Worry comes naturally but peace must be chosen & practiced.  Here are some places to start:

The first is to recognize the worry and try to sniff out where its coming from.  Acknowledge it, honor it, because it is something right about you.  The worry itself is communicating something from within you.  In the example above, the brie was threatening the safety of that woman's baby (at least in her head) and watch out, mama bear!  You and I may laugh at the story and smile at the over-reaction, but at the end of the day, we need to respect the innate desire to protect and provide for the unborn child within her.  Search out your worry-spots and try to discover the interior desire they reveal.

Secondly, cultivate trust.  Trust in your situation, trust in your body, trust in your partner (if there is one), trust in the wondrous will to survive, trust in the Divine, trust that this beautiful life is made of chapters and you have the freedom to move into the unknown with a spirit of peace.  This is cultivated by small daily choices, by breathing deeply into your insecurity and releasing it, and in this day and age, by choosing not to use Google as your life-guide (it will probably only scare you).  Find people in your life who can impart wisdom to you, ask vulnerable questions of peers, surround yourself by those who place a great value in creating positivity.  Embrace the wondrous innate ability your body has to grow and nurture another human being and give thanks that you have been created for this.

This last one is really important.

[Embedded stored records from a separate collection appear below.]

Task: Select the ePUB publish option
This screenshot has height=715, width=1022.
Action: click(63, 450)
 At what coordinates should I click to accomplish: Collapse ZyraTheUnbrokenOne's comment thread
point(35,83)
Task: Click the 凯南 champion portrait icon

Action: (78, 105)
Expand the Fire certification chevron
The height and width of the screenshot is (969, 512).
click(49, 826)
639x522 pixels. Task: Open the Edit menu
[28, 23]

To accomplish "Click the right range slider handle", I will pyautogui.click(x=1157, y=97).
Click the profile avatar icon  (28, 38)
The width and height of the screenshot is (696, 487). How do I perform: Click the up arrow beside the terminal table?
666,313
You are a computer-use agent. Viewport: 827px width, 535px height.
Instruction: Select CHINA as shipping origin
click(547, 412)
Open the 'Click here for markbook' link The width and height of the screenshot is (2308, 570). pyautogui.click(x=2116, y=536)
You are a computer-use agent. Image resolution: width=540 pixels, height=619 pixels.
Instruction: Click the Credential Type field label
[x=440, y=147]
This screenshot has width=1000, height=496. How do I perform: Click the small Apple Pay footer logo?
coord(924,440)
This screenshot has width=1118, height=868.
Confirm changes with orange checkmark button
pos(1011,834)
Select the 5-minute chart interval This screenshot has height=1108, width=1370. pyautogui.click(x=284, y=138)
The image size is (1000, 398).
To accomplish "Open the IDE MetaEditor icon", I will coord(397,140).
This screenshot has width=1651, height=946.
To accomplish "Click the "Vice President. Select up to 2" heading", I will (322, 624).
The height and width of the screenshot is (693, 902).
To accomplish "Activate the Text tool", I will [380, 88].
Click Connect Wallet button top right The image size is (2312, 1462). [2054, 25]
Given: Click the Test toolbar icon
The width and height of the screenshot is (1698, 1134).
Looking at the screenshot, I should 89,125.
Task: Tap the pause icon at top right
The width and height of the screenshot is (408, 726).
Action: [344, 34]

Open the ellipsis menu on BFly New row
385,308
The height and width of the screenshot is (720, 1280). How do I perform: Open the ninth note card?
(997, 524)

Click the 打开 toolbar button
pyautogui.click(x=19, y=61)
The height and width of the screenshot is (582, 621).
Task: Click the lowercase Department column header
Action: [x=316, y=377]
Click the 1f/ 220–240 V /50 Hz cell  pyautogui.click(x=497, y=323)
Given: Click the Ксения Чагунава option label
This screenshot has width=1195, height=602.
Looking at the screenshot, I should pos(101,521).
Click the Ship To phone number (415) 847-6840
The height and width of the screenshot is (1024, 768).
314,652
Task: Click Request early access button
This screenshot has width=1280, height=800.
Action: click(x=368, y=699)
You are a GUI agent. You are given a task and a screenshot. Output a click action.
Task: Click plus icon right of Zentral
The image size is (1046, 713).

Get comfy with not being in control.  Worry is about control, or the lack thereof.  Pregnancy is the concentrated stuff of the rest of parenting, the microcosm of the world of motherhood.  You'll feel all of the "feels" that will come and go over the next many years of child-rearing - only in super uber duper intensity while you're pregnant.  When a babe is growing within us, we imagine that we can keep them safe and make all the "right" decisions, we think we are in control.  But ask any mother who has had a miscarriage or a difficult pregnancy or has carried past 40 weeks or had their birth preferences shredded into little pieces when labor came - we are only one part of a universal orchestra.  When we give birth to these little ones, we send a large portion of our insides (and heart) to toddle unsteadily into the big world.  The sooner we can learn the limitations of our control, the freer we will become to play our part really well and trust the Conductor to turn all the chaos into a perfect piece of music.

Choose peace, friends.  It will bring you freedom.